START Record set

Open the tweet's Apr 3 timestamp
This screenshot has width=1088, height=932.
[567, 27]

END Record set
START Record set

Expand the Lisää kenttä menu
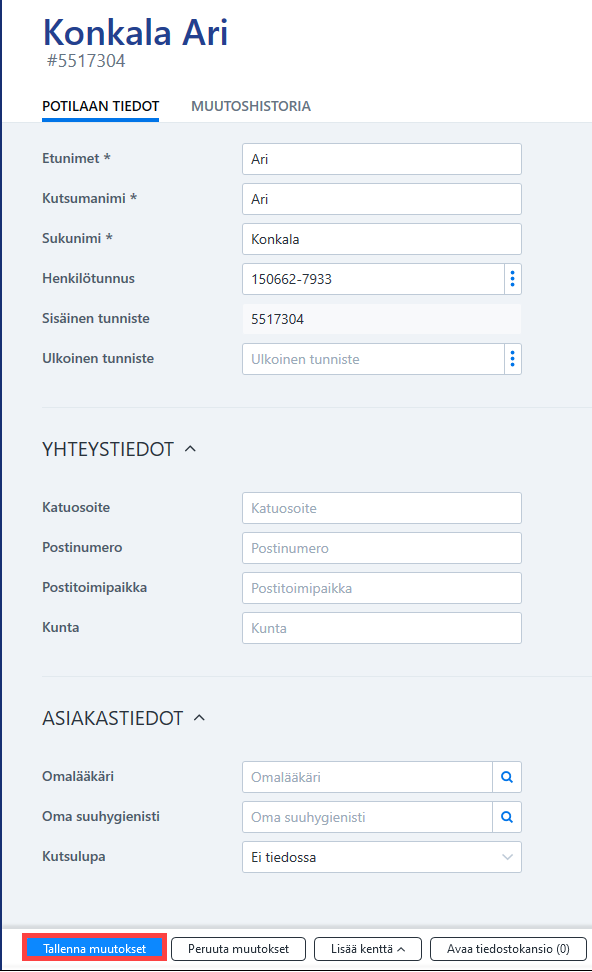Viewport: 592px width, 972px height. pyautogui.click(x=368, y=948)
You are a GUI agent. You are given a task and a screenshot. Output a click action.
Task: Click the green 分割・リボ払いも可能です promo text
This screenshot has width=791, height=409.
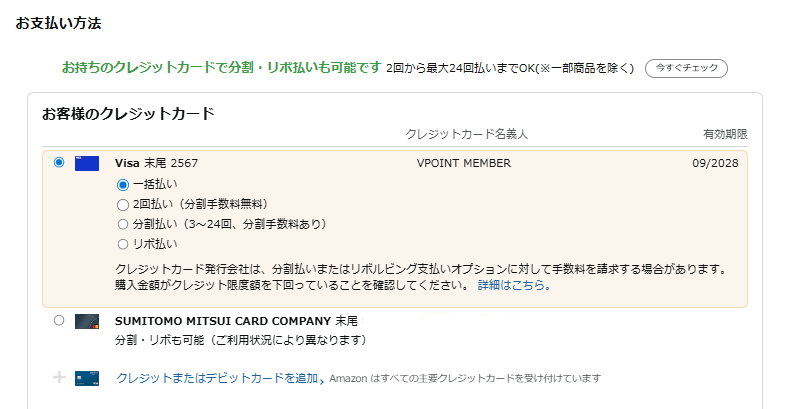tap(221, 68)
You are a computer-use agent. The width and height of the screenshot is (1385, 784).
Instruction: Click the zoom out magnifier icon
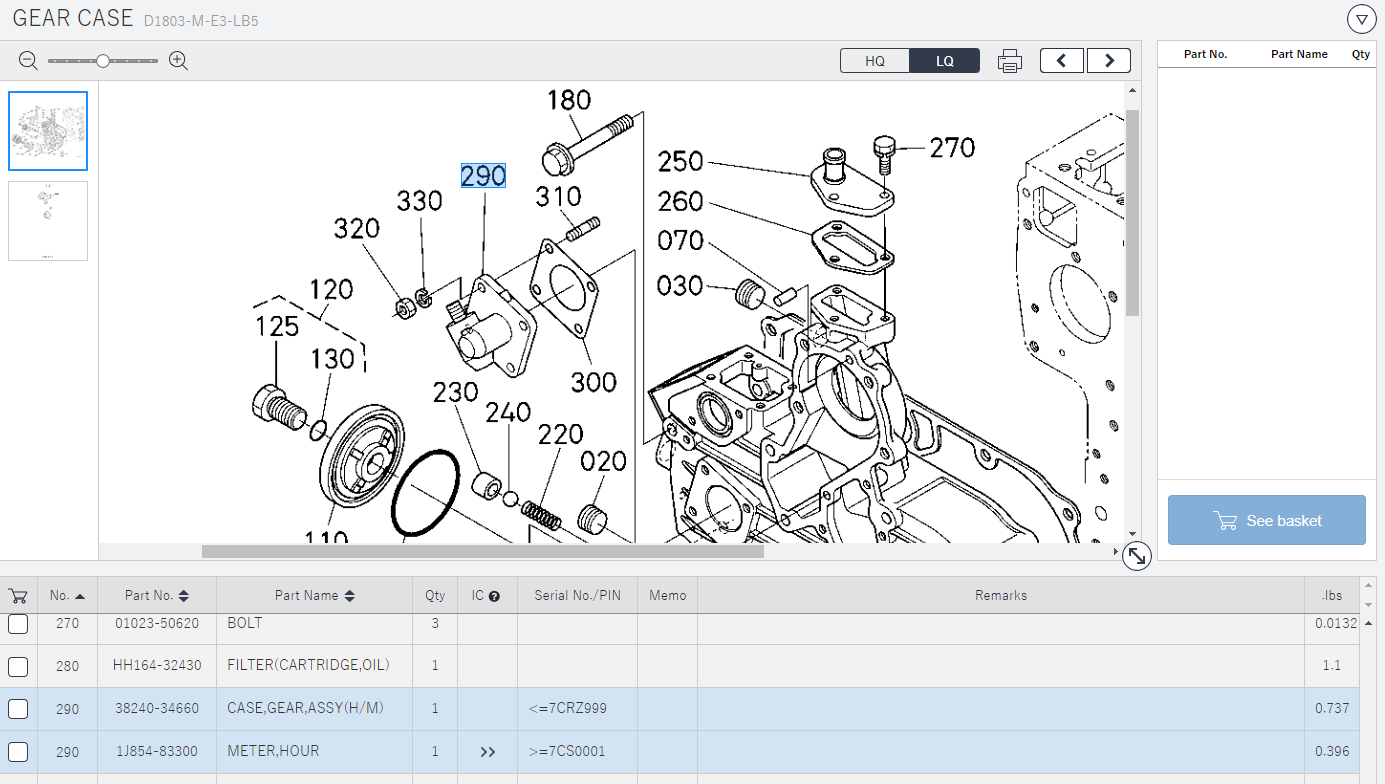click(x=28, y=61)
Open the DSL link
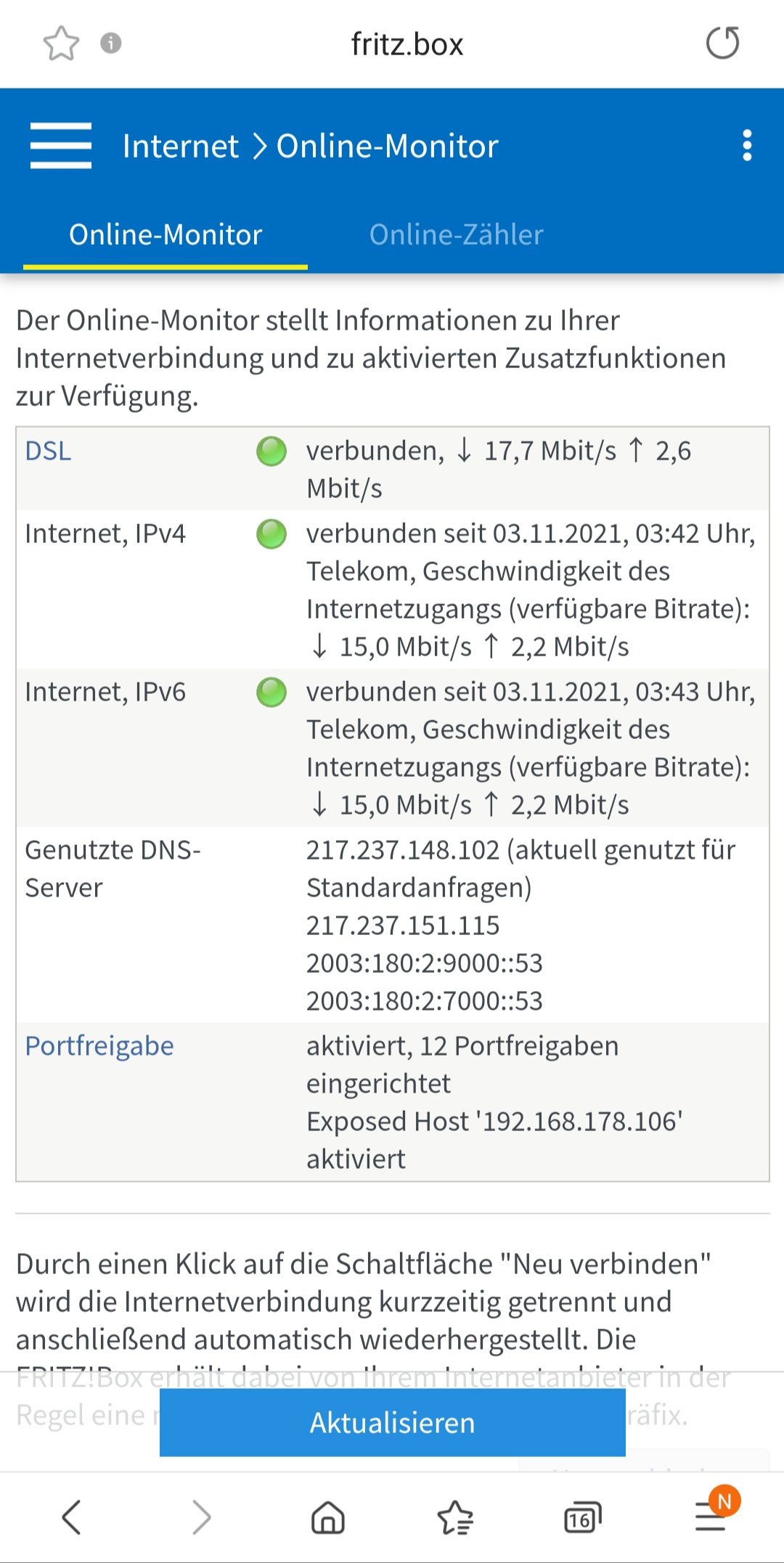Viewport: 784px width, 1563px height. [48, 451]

END Record set
START Record set

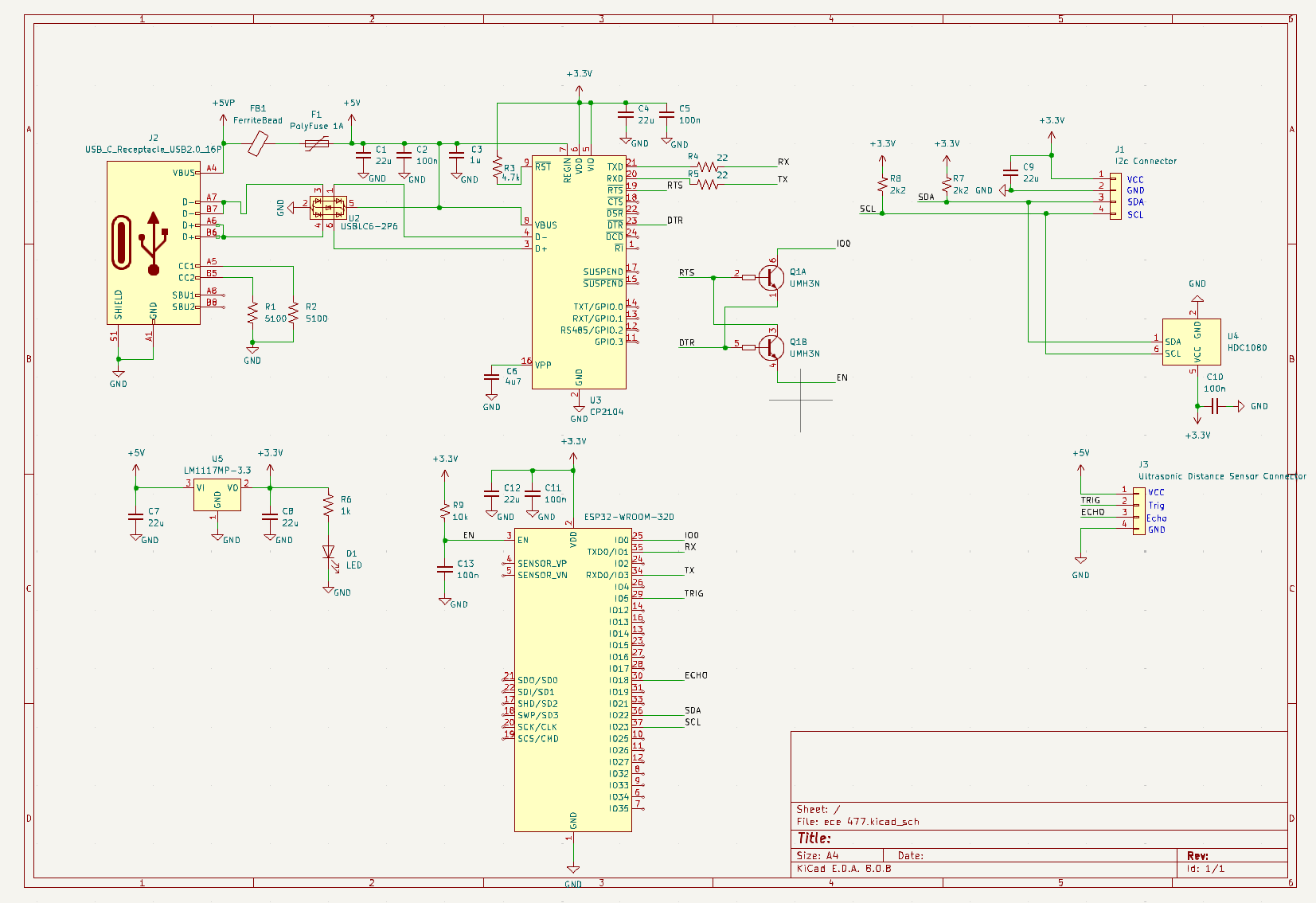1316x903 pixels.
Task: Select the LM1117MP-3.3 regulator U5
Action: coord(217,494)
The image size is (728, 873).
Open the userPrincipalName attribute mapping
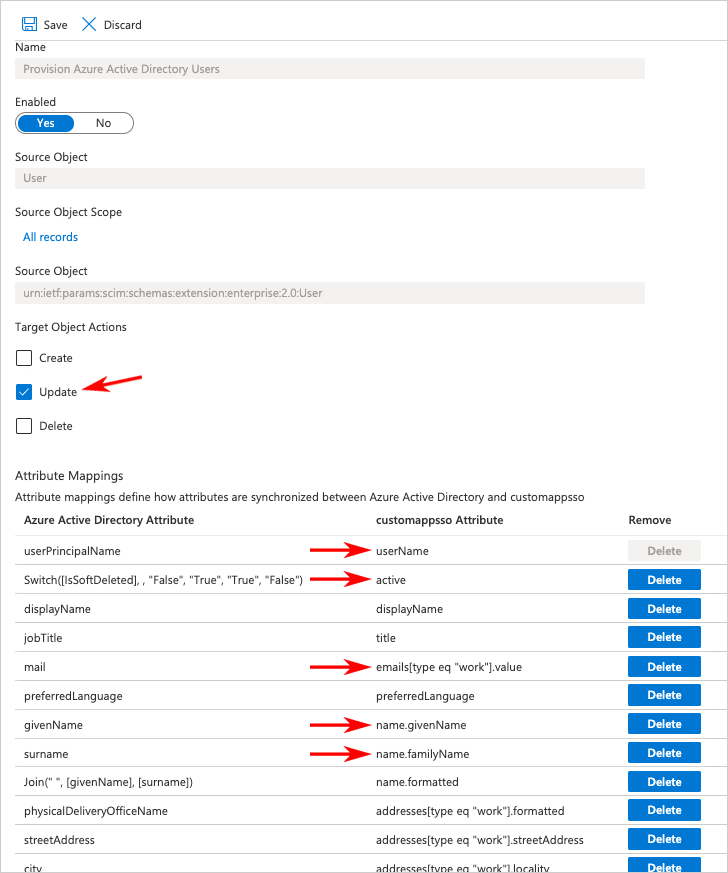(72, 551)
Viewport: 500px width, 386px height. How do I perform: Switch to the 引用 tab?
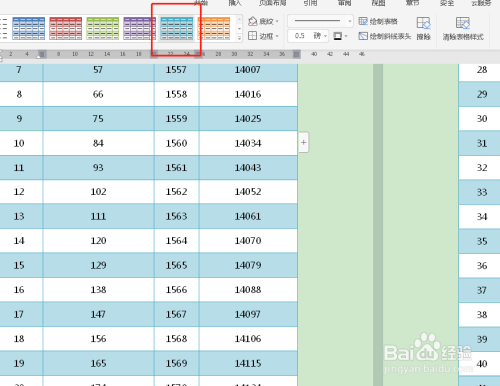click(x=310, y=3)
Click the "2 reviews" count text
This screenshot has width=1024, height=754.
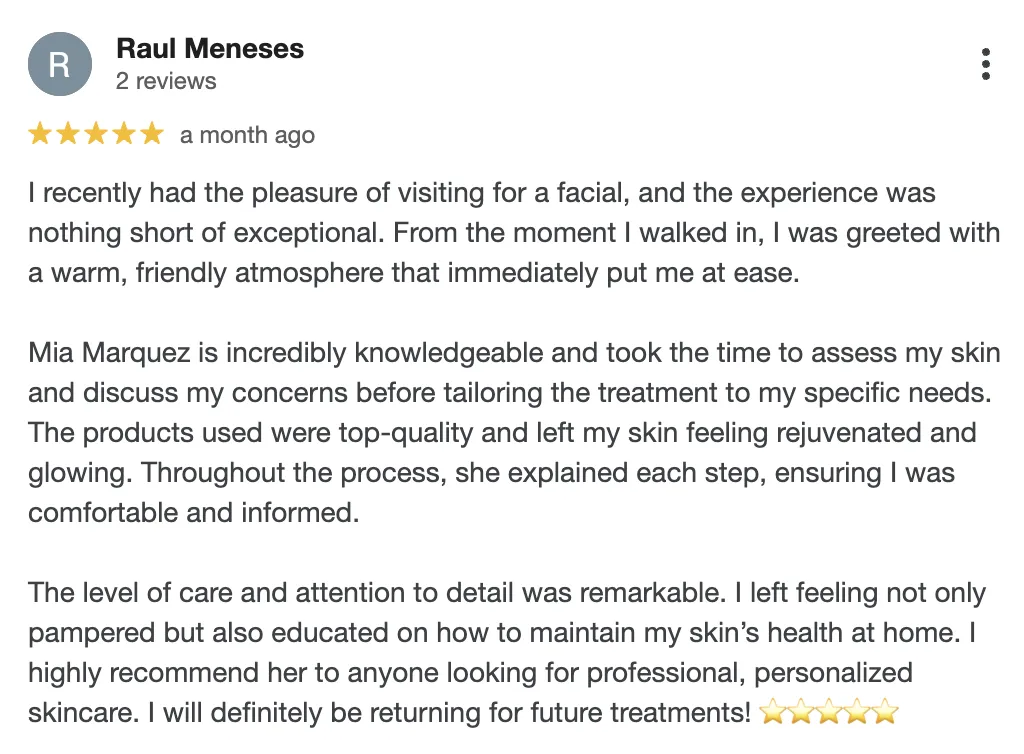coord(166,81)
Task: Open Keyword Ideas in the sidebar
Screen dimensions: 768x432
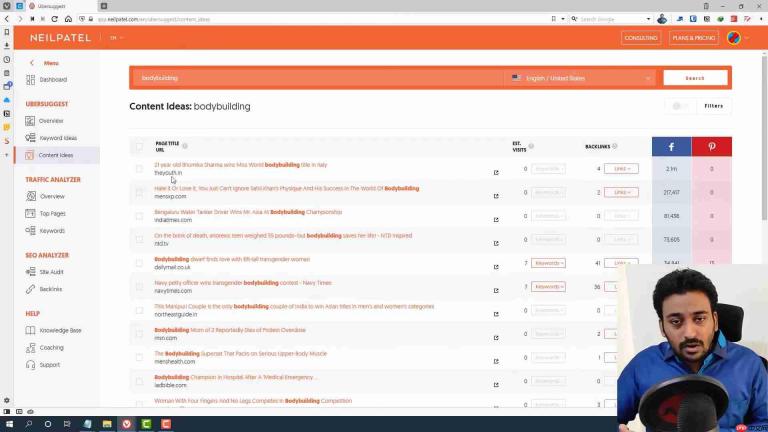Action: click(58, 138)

END Record set

- **Exercise objective**:
Above are the records; please give again, exactly and in full, only the lines that run from the line with "The image size is (728, 873)." through the line with "Task: Open Keyword Ideas in the sidebar", with no pictures.

- **Response for this exercise**:
The image size is (728, 873).
Open the userPrincipalName attribute mapping
(72, 551)
Viewport: 500px width, 386px height. How do I perform: Switch to the 引用 tab?
click(x=310, y=3)
Click the "2 reviews" count text
This screenshot has width=1024, height=754.
coord(166,81)
Task: Open Keyword Ideas in the sidebar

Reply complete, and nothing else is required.